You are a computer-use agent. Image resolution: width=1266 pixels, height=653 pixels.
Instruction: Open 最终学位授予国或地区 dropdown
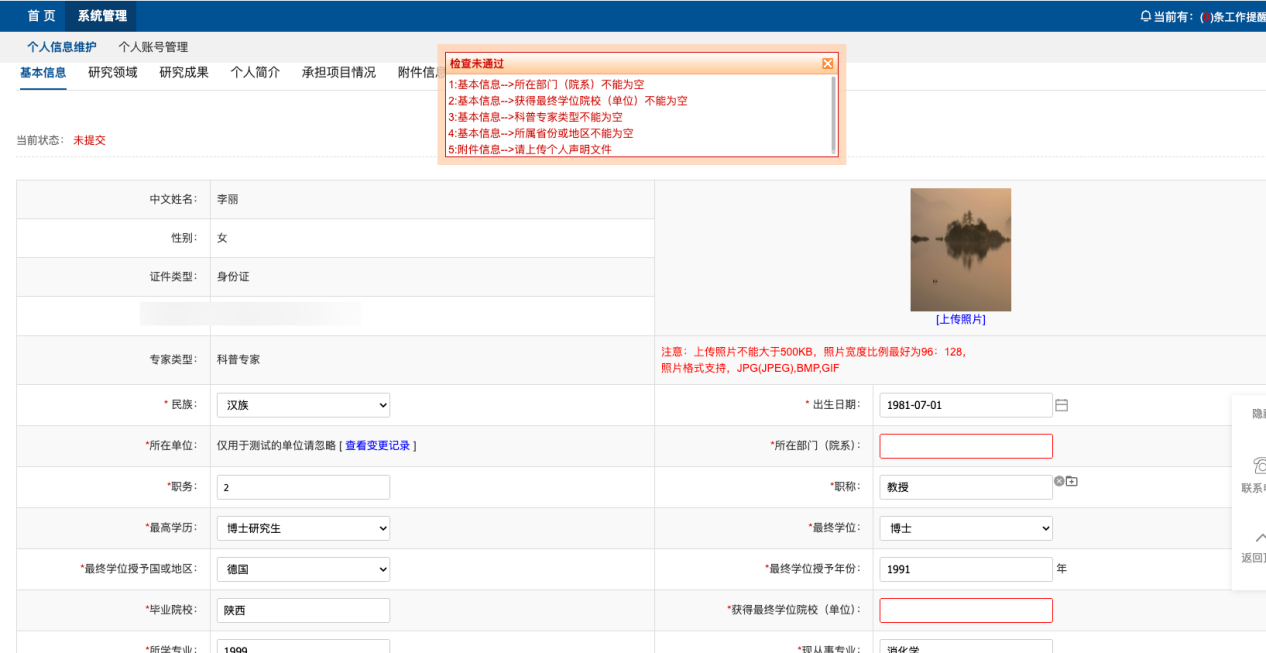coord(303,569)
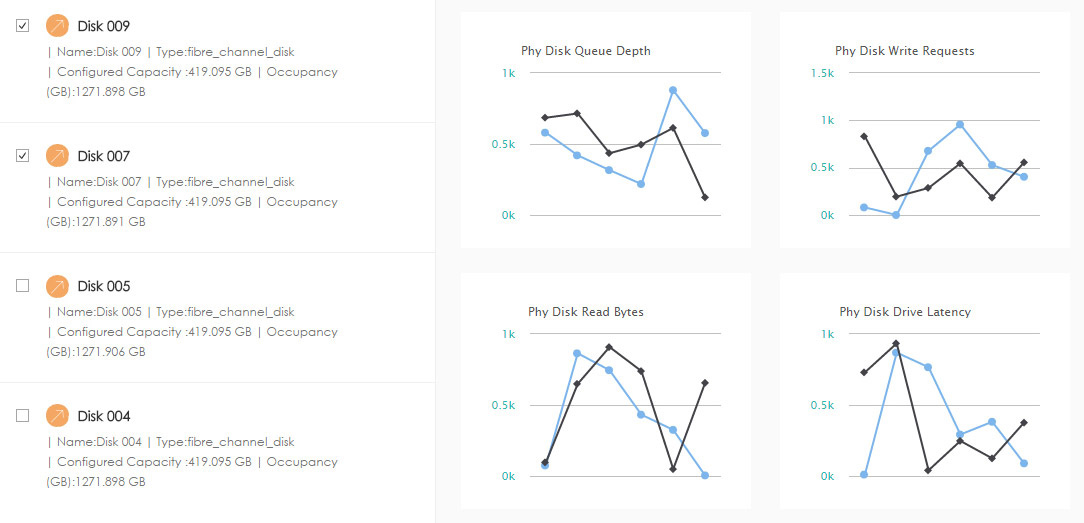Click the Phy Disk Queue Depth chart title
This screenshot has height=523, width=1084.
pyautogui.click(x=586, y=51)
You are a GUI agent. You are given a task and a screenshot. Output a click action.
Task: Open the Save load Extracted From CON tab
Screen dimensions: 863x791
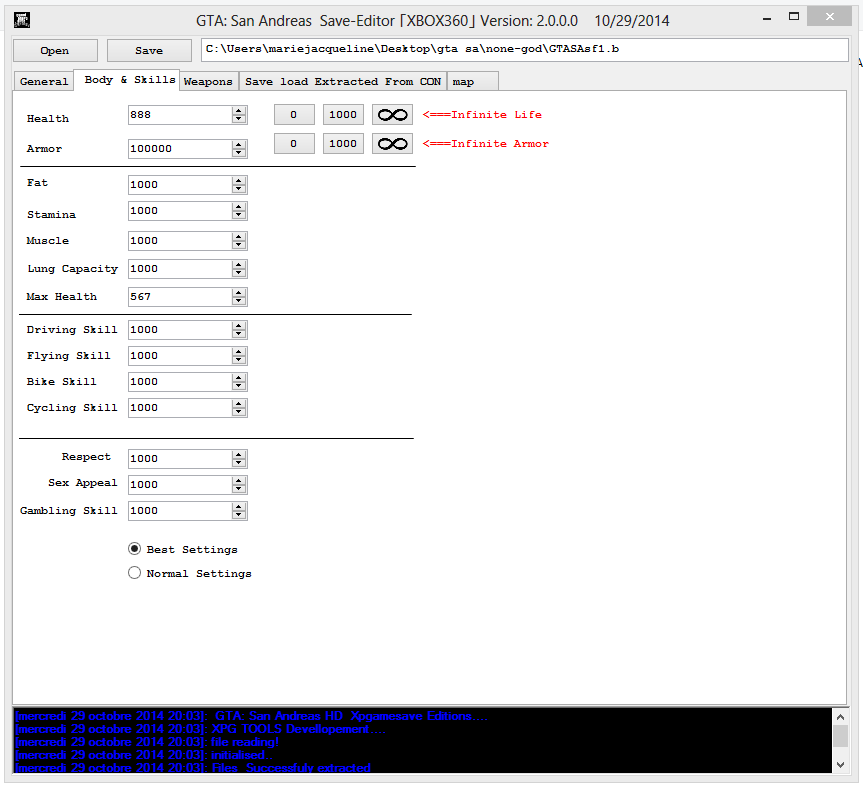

---*---

Please repeat every record exactly, leaving the pictures out.

Exercise solution —
You are a computer-use agent. Image resolution: width=1266 pixels, height=653 pixels.
Instruction: Open 最终学位授予国或地区 dropdown
coord(303,569)
Click the Phy Disk Queue Depth chart title
This screenshot has height=523, width=1084.
pyautogui.click(x=586, y=51)
You are a GUI agent. You are given a task and a screenshot. Output a click action.
Task: Open the Save load Extracted From CON tab
Screen dimensions: 863x791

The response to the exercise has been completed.